In this context, the Sunday School stands out like an oasis but not quite yet. Presently I can’t help but wonder if parents themselves do more to undo the years of work put in by the Sunday Schools simply by showing kids that there is a time and place for faith and the rest is all ‘real life’. Yes, don’t lie, don’t cheat, don’t steal, be unselfish…but within reason of course. That the office and the church are both separate places of worship, one God easier to please than the other. That the child's value matters in relation to the adult, that abusing a child who isn't mine is permissible. That pornography isn’t adultery. All that established groundwork - discussions and lessons on faith, generosity, corruption, hell, heaven, honesty, deception, selflessness - only to pull the rug from under their feet and tell them that sin matters… in context.
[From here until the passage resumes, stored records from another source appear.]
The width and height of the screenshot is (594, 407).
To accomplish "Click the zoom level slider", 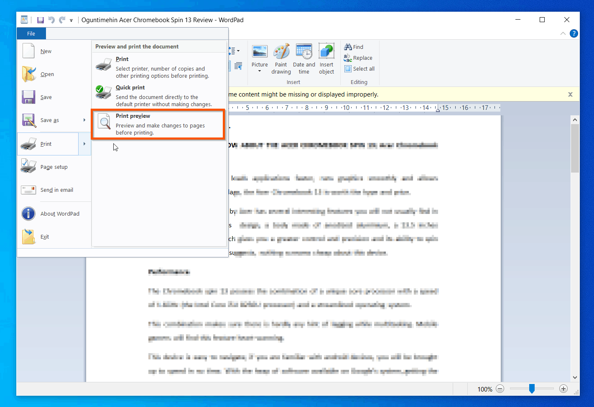I will (532, 389).
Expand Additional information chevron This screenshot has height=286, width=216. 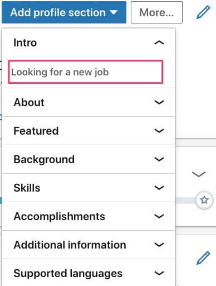(x=159, y=245)
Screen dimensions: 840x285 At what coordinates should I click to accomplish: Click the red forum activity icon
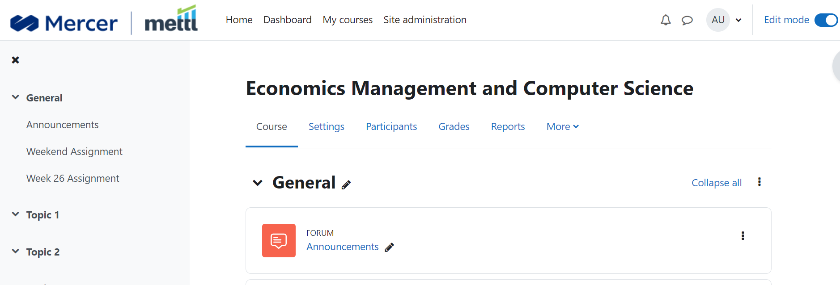click(279, 240)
No surprise that a huge proportion of kids end up not attending church once they're old enough to leave Sunday School. The masks are off and they feel cheated. I wonder if sins like substance abuse or gluttony (of quantity not of quality) are more easily dealt with because their effects are visible but the more sinister sins always lie just below the polished surface, never confronting us but eat away at our souls, a constant demon on our shoulders even as we rise up to sing ‘Holy, Holy, Holy’ only to make fools of us on that Great and Terrible Day. 
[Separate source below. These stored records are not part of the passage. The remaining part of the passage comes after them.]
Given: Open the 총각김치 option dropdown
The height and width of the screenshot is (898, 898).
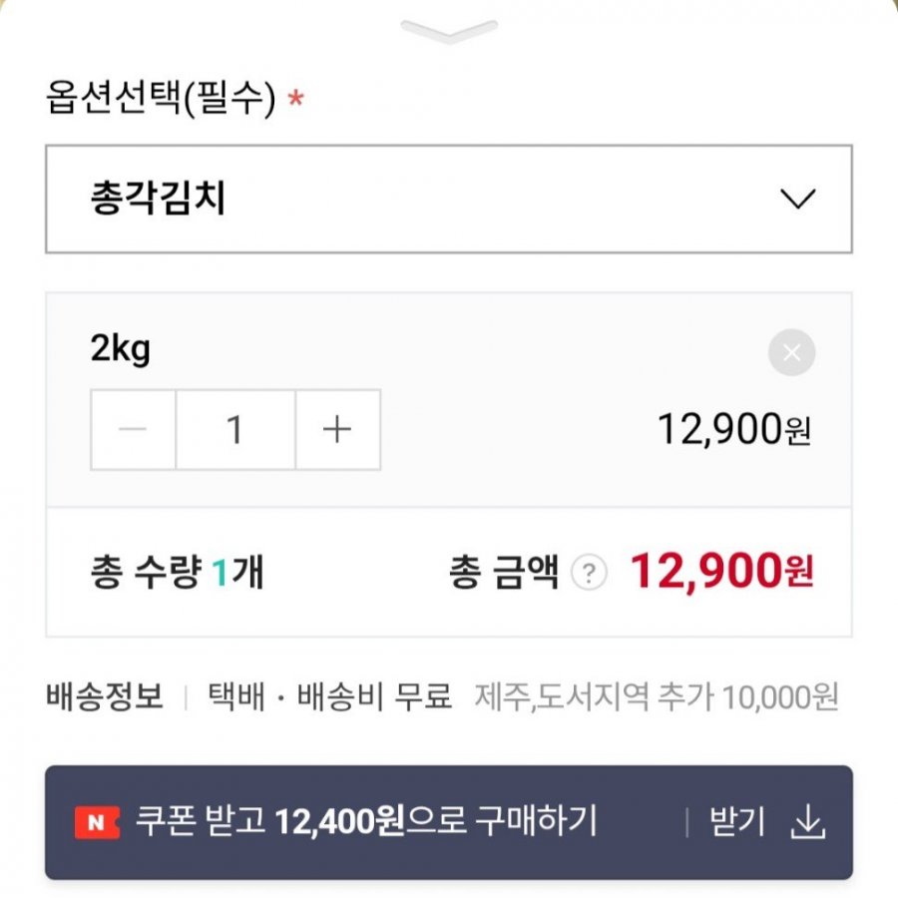Looking at the screenshot, I should (x=399, y=200).
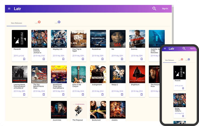The image size is (199, 126).
Task: Open the second tab with red badge
Action: click(x=37, y=23)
But all is not yet lost. If it is from the westerners that we inherited this establishment, it is from them that we learn again. Churches in many places are now turning to a more inclusive form of Sunday school. One where the whole church community is involved, and the child's faith is not relegated to a few trained teachers and only to be practiced when convenient. A rotating roster of church members (youths, deacons, parents) all guided by trained teachers to teach children: this is the great transmission of faith. We have sat, sagged on our pews and watched society rot for too long. Discomfort over reading and writing this only points to the next course of action. Children sniff out hypocrisy like hunting dogs, they have no place for compromise once they have tasted heaven. Imagine then, the community where children are not just taught faith but see it shared, transmitted and practiced in every single area of their lives by adults who now carry the responsibility of being mentors of faith. Of an active, living faith and not just of spoken words. The lines between the Sunday School and the Church at large gradually begin to fade and we rid society of one major segregation. What if the Morung was only preparing a way for the Church of Christ? Our warfare has changed and so has our enemy but we are still descendants of warriors. With the Church as our true Morung, may we prepare our children for the fight of their lives: the fight for their souls.